Start of Recorded data

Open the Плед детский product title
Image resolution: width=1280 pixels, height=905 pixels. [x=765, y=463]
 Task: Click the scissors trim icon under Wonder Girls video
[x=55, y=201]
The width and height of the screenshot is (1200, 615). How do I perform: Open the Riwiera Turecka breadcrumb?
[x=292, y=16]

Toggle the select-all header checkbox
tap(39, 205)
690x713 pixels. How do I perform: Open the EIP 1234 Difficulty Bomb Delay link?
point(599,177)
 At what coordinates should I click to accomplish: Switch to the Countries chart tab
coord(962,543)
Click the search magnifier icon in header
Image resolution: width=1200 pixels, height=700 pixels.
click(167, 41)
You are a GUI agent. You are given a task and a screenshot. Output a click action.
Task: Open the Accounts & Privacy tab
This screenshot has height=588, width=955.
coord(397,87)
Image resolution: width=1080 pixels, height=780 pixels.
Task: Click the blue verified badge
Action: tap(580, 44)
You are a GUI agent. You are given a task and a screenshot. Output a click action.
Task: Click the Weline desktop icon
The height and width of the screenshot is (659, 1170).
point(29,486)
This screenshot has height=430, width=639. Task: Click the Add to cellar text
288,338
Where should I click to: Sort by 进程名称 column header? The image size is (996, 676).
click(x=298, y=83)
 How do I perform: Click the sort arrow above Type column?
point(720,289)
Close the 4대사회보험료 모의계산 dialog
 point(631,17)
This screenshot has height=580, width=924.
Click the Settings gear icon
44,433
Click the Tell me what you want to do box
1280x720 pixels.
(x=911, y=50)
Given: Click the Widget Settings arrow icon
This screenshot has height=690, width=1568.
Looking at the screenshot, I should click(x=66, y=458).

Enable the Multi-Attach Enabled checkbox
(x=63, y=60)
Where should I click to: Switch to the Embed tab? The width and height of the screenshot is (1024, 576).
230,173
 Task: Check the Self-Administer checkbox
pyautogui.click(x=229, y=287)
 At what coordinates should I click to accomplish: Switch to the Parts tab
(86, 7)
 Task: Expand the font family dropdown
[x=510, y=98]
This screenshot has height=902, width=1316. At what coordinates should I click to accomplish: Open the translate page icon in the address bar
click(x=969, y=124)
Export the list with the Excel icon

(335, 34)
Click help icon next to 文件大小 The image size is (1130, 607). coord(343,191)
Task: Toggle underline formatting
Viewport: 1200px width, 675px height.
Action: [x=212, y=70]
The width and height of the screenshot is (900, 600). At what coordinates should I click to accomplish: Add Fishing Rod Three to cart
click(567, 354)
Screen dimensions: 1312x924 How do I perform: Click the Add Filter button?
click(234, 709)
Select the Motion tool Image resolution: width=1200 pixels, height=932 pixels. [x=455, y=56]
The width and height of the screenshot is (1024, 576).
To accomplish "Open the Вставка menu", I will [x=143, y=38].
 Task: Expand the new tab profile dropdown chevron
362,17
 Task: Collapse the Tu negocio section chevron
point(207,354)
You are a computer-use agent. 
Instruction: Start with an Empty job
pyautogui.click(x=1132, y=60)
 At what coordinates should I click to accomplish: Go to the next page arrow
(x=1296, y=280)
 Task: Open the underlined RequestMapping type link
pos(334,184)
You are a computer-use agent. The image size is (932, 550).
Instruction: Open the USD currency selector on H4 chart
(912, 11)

End of Recorded data

Exercise: Your answer should consist of every record, restated exactly.

Solved problem:
Open the Плед детский product title
Image resolution: width=1280 pixels, height=905 pixels. [x=765, y=463]
 Task: Click the scissors trim icon under Wonder Girls video
[x=55, y=201]
The width and height of the screenshot is (1200, 615). How do I perform: Open the Riwiera Turecka breadcrumb?
[x=292, y=16]

Toggle the select-all header checkbox
tap(39, 205)
690x713 pixels. How do I perform: Open the EIP 1234 Difficulty Bomb Delay link?
point(599,177)
 At what coordinates should I click to accomplish: Switch to the Countries chart tab
coord(962,543)
Click the search magnifier icon in header
Image resolution: width=1200 pixels, height=700 pixels.
click(167, 41)
You are a GUI agent. You are given a task and a screenshot. Output a click action.
Task: Open the Accounts & Privacy tab
This screenshot has height=588, width=955.
coord(397,87)
Image resolution: width=1080 pixels, height=780 pixels.
Task: Click the blue verified badge
Action: tap(580, 44)
You are a GUI agent. You are given a task and a screenshot. Output a click action.
Task: Click the Weline desktop icon
The height and width of the screenshot is (659, 1170).
point(29,486)
This screenshot has height=430, width=639. Task: Click the Add to cellar text
288,338
Where should I click to: Sort by 进程名称 column header? The image size is (996, 676).
click(x=298, y=83)
 How do I perform: Click the sort arrow above Type column?
point(720,289)
Close the 4대사회보험료 모의계산 dialog
 point(631,17)
This screenshot has height=580, width=924.
Click the Settings gear icon
44,433
Click the Tell me what you want to do box
1280x720 pixels.
(x=911, y=50)
Given: Click the Widget Settings arrow icon
This screenshot has height=690, width=1568.
Looking at the screenshot, I should click(x=66, y=458).

Enable the Multi-Attach Enabled checkbox
(x=63, y=60)
Where should I click to: Switch to the Embed tab? The width and height of the screenshot is (1024, 576).
230,173
 Task: Check the Self-Administer checkbox
pyautogui.click(x=229, y=287)
 At what coordinates should I click to accomplish: Switch to the Parts tab
(86, 7)
 Task: Expand the font family dropdown
[x=510, y=98]
This screenshot has height=902, width=1316. At what coordinates should I click to accomplish: Open the translate page icon in the address bar
click(x=969, y=124)
Export the list with the Excel icon

(335, 34)
Click help icon next to 文件大小 The image size is (1130, 607). coord(343,191)
Task: Toggle underline formatting
Viewport: 1200px width, 675px height.
Action: [x=212, y=70]
The width and height of the screenshot is (900, 600). At what coordinates should I click to accomplish: Add Fishing Rod Three to cart
click(567, 354)
Screen dimensions: 1312x924 How do I perform: Click the Add Filter button?
click(234, 709)
Select the Motion tool Image resolution: width=1200 pixels, height=932 pixels. [x=455, y=56]
The width and height of the screenshot is (1024, 576).
To accomplish "Open the Вставка menu", I will [x=143, y=38].
 Task: Expand the new tab profile dropdown chevron
362,17
 Task: Collapse the Tu negocio section chevron
point(207,354)
You are a computer-use agent. 
Instruction: Start with an Empty job
pyautogui.click(x=1132, y=60)
 At what coordinates should I click to accomplish: Go to the next page arrow
(x=1296, y=280)
 Task: Open the underlined RequestMapping type link
pos(334,184)
You are a computer-use agent. The image size is (932, 550).
Instruction: Open the USD currency selector on H4 chart
(912, 11)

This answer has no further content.